- Associate Professor of Gastrointestinal Oncology
Adjuvant therapy is given after surgery in order to decrease the risk of recurrence and improve overall long term survival. Adjuvant therapy can comprise cytotoxic and non-cytotoxic drugs as well as radiotherapy, the latter being of great interest for other Groups within the Department of Oncology.
Great progress has been made in the adjuvant colorectal cancer field over the last 25 years as we can now save a further 15-20 lives per 100 patients treated compared with surgery alone. However it is imperative that we not only improve the panoply (array) of drugs we can offer but also refine our ability to predict which patients will gain most benefit from which drugs.

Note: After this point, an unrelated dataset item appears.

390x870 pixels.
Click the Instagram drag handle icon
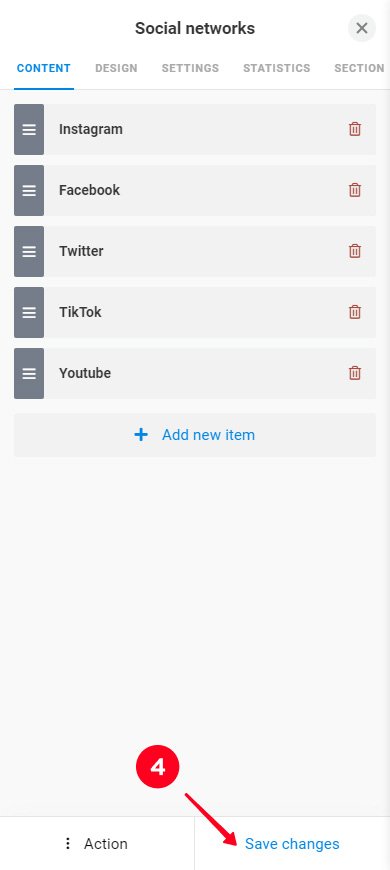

Additionally we need to predict which patients will suffer greatest toxicity, allowing us to dose reduce drugs a priori, or in some cases to avoid certain drugs altogether.
Throughout all of our large scale trials we collect blood and DNA for genetic profiling and also tumour tissue. This allows us to carry out highly powerful translational research and lends us the scope to define the biomarkers as outlined above. In addition to furnishing our own research, these huge biobanks with extremely clean and reliable clinical data can be mined by other researchers.
Rachel Kerr is a medical oncologist and Associate Professor of Gastrointestinal Oncology in the Department of Oncology and at Oxford University Hospitals NHS Trust within the colorectal cancer multidisciplinary team.
Rachel holds a UK Department of Health Fellowship, and is Clinical Director of the Phase 3 Trials at the Oncology Clinical Trials Office (OCTO) based within the Department. OCTO aims to drive the practical application of high-quality clinical research into innovative and effective cancer therapies and prevention strategies and has recruited almost 10,000 patients into clinical trials in the past 10 years.